• [EXCERPTED PASSAGE]
== Segment start ==

How do you get hepatitis C?
Hepatitis C is a blood-borne virus. Today, hepatitis C is most often transmitted by sharing needles or other equipment to inject drugs. If you inject drugs, always use new, sterile needles and don’t reuse or share needles, syringes, or other injection drug equipment.
Hepatitis C can also be transmitted during sex. When used consistently and correctly, condoms protect against hepatitis C and many other STDs.
What are the symptoms of hepatitis C?
Most people with hepatitis C do not experience any symptoms. If people do have symptoms, they may go unnoticed or look like other common illnesses, like the flu.
If symptoms do appear, they usually occur 6-12 weeks after infection and may include: stomach pain, nausea and vomiting, joint pain, fever, or dark-colored urine. Because hepatitis C affects the liver, it may also cause jaundice - when the eyes and skin yellow.
What's involved in hepatitis C testing?
Hepatitis C is tested with a blood sample. To find free and low-cost STD testing near you, go to greaterthan.org/services.
How do you treat hepatitis C?
Hepatitis C can be a short-term (acute) or long-term (chronic) disease. Acute hepatitis C is typically monitored but not treated, and may go away on its own without treatment. According to the CDC, almost 85% of people with hepatitis C will develop chronic infection.

== Segment end ==

• [TASK SET]
**A)** Answer these questions using the hepatitis C passage:
(i) By what means is hepatitis C most often transmitted today?
(ii) How long after infection do symptoms usually occur, if they appear?
(iii) According to the CDC, what proportion of people with hepatitis C will develop chronic infection?
**B)** Repeat word for word the part of the hepatitis C passage that opens with the words "How do you treat" and closes with "develop chronic infection.".
**C)** Go on with the hepatitis C passage from the point at which it stops.
The entries come from a different source than the hepatitis C passage.

• [RECORD EXTRACTS]

== Segment start ==

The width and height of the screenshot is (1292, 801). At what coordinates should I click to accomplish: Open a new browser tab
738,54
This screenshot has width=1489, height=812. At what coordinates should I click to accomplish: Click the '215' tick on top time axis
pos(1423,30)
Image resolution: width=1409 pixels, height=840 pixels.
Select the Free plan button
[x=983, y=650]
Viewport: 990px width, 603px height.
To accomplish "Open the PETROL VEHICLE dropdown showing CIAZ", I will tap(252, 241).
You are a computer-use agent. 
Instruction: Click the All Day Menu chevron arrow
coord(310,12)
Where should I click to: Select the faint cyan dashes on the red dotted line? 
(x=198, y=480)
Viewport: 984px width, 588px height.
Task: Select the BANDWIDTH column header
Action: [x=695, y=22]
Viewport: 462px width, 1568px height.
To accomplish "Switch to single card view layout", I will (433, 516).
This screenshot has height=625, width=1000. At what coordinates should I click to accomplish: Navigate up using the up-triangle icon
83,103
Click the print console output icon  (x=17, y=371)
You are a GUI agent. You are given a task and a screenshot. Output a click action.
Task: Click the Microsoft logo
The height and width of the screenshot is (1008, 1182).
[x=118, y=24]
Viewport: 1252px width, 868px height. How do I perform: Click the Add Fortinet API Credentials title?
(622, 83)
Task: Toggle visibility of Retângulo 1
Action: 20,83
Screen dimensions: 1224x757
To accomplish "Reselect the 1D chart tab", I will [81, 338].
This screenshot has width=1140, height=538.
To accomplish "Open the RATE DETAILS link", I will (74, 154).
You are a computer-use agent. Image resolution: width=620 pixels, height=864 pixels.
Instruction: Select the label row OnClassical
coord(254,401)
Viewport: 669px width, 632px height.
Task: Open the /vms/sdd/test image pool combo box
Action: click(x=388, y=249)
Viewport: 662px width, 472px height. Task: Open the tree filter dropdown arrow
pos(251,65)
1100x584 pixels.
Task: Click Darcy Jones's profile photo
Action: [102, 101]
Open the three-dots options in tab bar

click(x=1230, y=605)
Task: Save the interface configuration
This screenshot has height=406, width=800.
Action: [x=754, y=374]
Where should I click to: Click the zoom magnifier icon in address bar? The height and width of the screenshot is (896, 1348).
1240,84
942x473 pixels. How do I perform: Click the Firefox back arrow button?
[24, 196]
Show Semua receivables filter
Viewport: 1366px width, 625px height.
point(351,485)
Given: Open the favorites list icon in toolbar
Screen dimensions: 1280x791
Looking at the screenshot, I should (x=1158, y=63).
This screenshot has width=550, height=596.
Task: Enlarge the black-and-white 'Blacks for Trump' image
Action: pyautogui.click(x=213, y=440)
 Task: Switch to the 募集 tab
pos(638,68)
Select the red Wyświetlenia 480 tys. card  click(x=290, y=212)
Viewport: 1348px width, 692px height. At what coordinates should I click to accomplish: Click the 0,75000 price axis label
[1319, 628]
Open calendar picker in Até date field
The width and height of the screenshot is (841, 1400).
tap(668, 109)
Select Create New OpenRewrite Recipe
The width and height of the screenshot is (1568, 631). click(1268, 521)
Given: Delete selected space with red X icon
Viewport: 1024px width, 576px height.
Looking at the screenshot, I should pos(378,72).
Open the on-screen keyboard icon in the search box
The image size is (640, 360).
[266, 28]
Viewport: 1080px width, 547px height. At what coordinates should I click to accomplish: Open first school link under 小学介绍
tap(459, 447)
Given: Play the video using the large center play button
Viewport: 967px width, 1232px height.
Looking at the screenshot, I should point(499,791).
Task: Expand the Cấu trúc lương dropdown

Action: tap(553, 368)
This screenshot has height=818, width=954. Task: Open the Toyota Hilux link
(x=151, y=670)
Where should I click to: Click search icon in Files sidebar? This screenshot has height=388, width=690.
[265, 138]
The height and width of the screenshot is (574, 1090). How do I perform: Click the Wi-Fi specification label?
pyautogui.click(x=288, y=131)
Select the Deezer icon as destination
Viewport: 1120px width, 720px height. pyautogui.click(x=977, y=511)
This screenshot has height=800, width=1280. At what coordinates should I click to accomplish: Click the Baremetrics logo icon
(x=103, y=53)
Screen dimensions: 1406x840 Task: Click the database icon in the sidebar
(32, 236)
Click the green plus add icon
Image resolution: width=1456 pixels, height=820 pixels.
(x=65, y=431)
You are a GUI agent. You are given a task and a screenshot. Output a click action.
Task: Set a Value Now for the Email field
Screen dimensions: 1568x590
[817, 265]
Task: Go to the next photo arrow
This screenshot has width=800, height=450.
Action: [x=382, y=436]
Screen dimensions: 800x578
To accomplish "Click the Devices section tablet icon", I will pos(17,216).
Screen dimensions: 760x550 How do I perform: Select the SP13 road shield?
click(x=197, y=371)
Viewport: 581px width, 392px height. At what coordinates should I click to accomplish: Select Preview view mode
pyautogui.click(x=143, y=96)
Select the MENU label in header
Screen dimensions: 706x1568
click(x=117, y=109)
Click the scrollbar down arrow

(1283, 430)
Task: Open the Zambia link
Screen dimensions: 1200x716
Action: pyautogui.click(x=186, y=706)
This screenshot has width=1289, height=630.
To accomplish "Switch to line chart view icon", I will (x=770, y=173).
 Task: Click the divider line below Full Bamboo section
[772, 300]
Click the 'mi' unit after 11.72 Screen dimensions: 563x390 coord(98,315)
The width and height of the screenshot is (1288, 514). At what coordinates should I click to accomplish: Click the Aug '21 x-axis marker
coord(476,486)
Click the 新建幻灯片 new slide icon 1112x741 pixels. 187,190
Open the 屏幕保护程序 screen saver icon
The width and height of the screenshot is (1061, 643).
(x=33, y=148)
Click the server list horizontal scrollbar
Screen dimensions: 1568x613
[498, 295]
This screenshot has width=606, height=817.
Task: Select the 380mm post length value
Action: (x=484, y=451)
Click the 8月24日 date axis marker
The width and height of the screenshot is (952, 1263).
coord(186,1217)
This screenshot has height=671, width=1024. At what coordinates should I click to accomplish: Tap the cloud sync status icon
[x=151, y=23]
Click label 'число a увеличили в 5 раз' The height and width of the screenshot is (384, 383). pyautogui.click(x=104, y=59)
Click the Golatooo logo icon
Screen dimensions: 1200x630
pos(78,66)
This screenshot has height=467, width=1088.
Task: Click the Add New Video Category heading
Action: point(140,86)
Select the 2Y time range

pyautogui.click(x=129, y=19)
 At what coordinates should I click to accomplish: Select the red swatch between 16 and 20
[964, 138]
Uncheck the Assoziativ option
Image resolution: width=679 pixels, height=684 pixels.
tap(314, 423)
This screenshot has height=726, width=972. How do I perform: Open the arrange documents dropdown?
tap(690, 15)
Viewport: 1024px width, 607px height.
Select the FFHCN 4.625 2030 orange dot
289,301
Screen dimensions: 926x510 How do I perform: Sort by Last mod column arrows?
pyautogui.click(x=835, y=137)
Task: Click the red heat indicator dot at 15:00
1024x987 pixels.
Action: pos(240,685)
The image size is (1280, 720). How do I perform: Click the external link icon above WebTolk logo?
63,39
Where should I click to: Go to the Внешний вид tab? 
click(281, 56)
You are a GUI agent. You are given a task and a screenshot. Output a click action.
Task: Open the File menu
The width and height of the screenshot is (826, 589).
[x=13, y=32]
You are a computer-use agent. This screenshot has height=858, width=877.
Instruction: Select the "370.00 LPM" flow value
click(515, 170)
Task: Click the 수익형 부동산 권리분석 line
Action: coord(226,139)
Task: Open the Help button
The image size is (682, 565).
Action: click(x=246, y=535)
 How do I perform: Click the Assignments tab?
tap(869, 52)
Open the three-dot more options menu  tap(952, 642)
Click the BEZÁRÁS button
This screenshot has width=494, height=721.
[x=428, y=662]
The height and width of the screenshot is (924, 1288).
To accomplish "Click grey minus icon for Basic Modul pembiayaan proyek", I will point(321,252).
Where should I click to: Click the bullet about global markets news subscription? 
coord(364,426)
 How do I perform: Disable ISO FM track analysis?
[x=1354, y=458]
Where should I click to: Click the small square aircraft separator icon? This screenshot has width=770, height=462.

== Segment end ==

• [RESPONSES TO THE TASKS]
**A)**
(i) By sharing needles or other equipment to inject drugs.
(ii) 6-12 weeks after infection.
(iii) Almost 85%.

**B)**
How do you treat hepatitis C?
Hepatitis C can be a short-term (acute) or long-term (chronic) disease. Acute hepatitis C is typically monitored but not treated, and may go away on its own without treatment. According to the CDC, almost 85% of people with hepatitis C will develop chronic infection.

**C)**
There are several medications available to treat chronic hepatitis C. New safe and effective treatments can cure most people living with the virus.
What happens if hepatitis C is not treated?
Left untreated, chronic hepatitis C can lead to liver cancer, liver cirrhosis and even death.
How are hepatitis C and HIV connected?
People living with HIV are at higher risk for hepatitis C. Of the 1.1 million people living with HIV in the U.S., about 1 in 4 also have hepatitis C.
Having both HIV and hepatitis C (called co-infection) means increased risk for liver disease, liver failure and liver-related death from hepatitis C. Because hepatitis is often serious in people living with HIV and may lead to liver damage more quickly, the CDC recommends people living with, or at risk for HIV, also get tested for hepatitis C.